*What the task requires*. In this material, which lines include the string "section"? Show them.

▶

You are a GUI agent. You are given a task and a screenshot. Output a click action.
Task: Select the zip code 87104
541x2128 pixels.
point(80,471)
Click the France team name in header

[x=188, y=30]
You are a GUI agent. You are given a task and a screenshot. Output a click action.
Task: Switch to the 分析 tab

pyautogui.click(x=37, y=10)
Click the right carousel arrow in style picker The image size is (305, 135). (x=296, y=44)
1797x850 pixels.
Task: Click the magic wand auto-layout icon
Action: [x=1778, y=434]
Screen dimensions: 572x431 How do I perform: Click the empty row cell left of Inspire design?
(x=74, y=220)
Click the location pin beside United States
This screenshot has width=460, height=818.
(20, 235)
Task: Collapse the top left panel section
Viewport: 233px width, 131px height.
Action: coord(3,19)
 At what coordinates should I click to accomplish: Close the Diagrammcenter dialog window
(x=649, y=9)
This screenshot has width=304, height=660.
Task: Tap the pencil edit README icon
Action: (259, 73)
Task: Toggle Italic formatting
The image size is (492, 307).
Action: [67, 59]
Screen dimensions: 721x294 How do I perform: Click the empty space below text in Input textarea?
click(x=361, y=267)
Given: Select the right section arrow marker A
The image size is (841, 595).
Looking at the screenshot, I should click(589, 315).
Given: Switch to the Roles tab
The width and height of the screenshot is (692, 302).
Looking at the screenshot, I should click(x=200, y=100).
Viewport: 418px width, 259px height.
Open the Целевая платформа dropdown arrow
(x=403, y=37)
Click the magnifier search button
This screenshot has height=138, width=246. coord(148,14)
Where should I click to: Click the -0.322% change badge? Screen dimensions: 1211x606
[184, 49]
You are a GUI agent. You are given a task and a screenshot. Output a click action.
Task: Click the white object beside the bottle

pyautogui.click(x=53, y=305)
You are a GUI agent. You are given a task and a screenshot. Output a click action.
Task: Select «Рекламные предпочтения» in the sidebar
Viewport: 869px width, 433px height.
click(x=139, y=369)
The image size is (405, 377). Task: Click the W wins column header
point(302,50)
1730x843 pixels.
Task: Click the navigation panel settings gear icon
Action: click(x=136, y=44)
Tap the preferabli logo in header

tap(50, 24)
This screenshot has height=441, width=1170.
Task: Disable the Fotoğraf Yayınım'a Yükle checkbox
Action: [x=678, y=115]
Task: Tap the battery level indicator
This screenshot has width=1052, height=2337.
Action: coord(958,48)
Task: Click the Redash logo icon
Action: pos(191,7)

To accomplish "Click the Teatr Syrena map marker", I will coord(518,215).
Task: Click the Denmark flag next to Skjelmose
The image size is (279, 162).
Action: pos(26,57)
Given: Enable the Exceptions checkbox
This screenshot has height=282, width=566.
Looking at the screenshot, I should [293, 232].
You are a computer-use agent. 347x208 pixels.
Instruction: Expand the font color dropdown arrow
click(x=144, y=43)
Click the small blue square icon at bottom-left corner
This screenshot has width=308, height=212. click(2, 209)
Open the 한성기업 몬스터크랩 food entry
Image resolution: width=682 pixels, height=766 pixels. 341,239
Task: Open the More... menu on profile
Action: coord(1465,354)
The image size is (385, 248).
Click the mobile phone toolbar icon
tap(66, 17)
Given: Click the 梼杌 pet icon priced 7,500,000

◀

*Reply*.
Task: Collapse the top left panel section
Given: Select the right section arrow marker A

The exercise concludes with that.